I Am My Own Worst Enemy
To all of the posters that are critisizing the expo as a vapor-fest, I say to you, why not let your imagination run wild? Decades ago we had Worlds Fair and the famous Futurama in New York. People were left in awe of possible future technologies that improve quality of life. People came back wide eyed and filled with imagination. The closest thing I experienced to something like this today was a showcase at Disney Expo 12 years ago when I was 10... It had on display futuristic cars and possible technologies that openned my youthful imagination. It made a big impact on me and got me interested in technology. I hear people complain about the lack of innovation today and I'm personally disappointed at the lack of creativity in a lot of industries. In the 40s and 50s people got to see glimpses of the future presented by GE and Ford where everything is automated. People were happy and it gave them something worthwhile to look forward to. It gave us faith in technology. We have nothing like this today. I for one welcome conventions that inspire us, especially at a time when the future looks so bleak. Sure, it's funded by big corporations but so were the World Fairs in the past and they turned out great!
It's true that he has been taking money from investors for decades, but he's been pouring his own money into it as well. He made about $20 million from real estate investment and millions more from his invention of the SuperTrapp muffler. He invested that in his company. So while it's true that he has been taking money from others, he hasn't been getting rich from it, as the word "scam" implies.
Dr. Moller is a credible aerospace engineer. He is the started the Department of Mechanical and Aeronautical Engineering at UC Davis. And he has invented a new type of engine for the SkyCar.
As someone else pointed out, there have been tethered tests that have shown that the thing can at least hover.
Don't get me wrong. I think that Moller's claims are continually over-optimistic, even to the point that he got in trouble with the SEC for misleading investors. He's been over-promising and under-delivering for decades. But he has made slow, painful progress, and I've seen every indication that he really does believe in what he's doing.
To call it a scam is completely unfair.
People who were living during the 1950s and 1960s saw advances that would have been considered acts of magic fifty years before; if someone from the 1890s or 1900s were transported into the 60s, they would have been totally caught off-guard. Vehicles that could allow you to travel on any road at 55 mph? Devices that allow you to see and hear images of people thousands of miles away? A large tower that could put someone on the moon? It would be a fantasy world.
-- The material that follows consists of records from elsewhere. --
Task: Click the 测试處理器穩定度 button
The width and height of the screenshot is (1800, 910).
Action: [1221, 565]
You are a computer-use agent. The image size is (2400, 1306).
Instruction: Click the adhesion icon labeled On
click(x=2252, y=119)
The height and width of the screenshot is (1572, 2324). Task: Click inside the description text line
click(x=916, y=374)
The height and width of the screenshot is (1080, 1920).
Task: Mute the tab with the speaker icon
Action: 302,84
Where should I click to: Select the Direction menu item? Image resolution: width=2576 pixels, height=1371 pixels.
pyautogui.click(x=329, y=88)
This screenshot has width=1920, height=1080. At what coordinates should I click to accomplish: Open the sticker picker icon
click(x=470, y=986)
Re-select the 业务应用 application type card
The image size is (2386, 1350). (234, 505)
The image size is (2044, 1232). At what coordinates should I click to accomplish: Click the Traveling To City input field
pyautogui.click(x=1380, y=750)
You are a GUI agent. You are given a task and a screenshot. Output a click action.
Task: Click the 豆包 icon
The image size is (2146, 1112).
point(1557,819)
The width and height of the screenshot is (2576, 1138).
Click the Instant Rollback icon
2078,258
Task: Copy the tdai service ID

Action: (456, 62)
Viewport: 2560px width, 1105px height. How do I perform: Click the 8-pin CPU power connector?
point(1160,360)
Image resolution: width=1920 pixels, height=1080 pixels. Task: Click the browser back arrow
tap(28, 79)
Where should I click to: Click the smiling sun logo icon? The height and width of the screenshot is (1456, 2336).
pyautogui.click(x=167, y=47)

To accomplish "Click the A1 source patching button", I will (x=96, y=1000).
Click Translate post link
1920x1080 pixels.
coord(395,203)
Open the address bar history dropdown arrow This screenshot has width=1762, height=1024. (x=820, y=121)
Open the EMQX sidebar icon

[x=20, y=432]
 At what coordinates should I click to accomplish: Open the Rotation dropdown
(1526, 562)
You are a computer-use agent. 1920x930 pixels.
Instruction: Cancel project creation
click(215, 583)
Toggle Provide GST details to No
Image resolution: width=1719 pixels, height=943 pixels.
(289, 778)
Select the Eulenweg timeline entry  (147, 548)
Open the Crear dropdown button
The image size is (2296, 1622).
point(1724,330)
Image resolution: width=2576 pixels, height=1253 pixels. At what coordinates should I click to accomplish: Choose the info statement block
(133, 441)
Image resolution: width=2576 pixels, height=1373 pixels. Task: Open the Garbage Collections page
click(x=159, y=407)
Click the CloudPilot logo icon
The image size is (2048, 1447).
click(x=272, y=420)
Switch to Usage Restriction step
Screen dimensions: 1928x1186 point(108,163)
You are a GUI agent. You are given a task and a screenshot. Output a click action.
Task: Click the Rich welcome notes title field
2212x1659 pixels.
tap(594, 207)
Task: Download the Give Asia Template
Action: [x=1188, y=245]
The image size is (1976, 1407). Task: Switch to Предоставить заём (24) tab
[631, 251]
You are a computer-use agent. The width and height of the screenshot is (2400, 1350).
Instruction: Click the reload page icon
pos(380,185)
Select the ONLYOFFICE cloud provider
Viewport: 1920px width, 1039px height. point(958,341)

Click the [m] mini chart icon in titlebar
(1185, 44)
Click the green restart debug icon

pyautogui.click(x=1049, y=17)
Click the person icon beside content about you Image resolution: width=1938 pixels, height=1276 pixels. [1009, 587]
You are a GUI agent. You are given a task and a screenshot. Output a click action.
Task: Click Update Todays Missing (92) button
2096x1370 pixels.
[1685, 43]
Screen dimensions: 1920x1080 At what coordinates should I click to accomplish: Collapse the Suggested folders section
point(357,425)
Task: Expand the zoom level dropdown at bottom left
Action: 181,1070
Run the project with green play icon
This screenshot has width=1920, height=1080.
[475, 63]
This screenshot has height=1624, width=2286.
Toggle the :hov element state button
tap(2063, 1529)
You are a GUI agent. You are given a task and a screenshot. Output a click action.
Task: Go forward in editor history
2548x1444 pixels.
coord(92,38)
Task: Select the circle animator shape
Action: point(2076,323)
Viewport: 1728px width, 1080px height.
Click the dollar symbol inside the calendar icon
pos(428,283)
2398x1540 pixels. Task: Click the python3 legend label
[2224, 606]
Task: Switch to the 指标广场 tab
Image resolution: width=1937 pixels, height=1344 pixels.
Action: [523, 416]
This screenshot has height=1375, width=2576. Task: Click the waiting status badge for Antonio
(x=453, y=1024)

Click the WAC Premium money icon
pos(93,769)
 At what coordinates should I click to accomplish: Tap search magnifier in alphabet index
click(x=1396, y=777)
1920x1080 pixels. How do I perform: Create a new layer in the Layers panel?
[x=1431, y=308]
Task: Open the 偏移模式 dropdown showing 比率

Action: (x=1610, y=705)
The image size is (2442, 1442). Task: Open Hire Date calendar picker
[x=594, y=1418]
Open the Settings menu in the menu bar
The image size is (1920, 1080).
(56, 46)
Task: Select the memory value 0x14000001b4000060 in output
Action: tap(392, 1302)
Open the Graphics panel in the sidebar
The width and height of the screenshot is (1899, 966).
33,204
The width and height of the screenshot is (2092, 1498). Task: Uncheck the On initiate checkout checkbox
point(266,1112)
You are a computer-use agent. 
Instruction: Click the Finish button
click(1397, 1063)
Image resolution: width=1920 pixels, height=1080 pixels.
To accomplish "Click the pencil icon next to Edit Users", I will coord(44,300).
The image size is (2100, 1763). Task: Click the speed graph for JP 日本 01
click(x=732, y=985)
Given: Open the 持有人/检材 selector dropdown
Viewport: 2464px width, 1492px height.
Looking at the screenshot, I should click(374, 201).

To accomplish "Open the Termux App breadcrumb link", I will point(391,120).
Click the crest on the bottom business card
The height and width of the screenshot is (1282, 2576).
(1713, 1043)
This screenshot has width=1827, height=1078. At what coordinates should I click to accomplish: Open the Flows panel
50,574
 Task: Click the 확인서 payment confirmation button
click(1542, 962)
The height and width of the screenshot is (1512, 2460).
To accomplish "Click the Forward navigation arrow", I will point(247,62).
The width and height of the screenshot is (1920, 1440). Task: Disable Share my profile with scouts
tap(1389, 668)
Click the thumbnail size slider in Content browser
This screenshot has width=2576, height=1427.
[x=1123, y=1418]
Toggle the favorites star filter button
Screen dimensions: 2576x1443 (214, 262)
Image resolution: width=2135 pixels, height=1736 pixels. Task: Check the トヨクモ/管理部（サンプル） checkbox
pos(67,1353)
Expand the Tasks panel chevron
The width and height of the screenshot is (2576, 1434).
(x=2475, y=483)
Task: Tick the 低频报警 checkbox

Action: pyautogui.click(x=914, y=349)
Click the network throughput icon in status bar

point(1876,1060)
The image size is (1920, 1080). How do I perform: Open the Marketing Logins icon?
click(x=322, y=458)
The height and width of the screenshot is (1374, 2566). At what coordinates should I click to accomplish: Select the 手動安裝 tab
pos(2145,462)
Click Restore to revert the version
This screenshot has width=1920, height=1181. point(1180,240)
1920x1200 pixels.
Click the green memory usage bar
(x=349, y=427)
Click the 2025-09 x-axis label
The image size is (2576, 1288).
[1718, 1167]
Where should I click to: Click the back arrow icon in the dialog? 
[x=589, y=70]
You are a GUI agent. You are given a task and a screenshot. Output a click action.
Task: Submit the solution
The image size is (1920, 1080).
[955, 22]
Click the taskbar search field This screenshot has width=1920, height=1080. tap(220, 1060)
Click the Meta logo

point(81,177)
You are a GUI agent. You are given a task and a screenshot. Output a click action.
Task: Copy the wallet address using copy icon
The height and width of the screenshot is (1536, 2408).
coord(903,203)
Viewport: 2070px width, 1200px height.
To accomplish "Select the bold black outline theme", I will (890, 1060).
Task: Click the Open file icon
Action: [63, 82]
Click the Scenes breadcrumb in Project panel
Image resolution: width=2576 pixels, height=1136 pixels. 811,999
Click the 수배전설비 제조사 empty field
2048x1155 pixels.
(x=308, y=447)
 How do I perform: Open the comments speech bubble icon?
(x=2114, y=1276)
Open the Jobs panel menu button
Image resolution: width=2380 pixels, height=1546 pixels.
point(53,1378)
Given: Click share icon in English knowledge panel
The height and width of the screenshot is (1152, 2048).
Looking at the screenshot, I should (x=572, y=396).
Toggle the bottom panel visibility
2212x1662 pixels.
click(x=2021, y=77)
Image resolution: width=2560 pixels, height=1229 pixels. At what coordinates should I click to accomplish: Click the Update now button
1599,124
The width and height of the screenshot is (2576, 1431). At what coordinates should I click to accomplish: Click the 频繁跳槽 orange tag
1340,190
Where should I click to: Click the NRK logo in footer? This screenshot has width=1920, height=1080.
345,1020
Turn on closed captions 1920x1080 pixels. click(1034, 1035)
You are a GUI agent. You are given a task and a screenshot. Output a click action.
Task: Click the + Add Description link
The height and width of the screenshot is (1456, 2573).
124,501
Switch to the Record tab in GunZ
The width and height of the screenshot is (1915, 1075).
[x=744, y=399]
Now, take someone from the 1950s or 1960s and put them into the current 21st century. Imagine this conversation:
"So, do you have your hovercar now?"
No, but now we have cars that can run on electricity, some of the time!
"Well, how about the Moon or Mars? Do you have friends who live on bases up there?"
No, we went to the moon a few times with a couple dozen people, and that was it. We have had a couple of space stations, but only one is left because the others crashed after funding was cut.
"What about diseases? Have you cured cancer?"
No, we have had some progress, but there are some even worse diseases now.
"Is there any new technology that is actually good, then?! Jetpacks? Super-buildings? Contact with aliens?"
Well, we did shrink the size of computers and made them hundreds of times faster, and anyone can communicate with anyone else in the world real-time. We can store large quantities of data on small disks. Here, check this out...
(The computer accidentally gets rerouted to Goatse.)
"AAUAAUAGGHHH! My word, what is wrong with that man's bottom?"
Face it, the future largely sucks. I want my hovcercraft.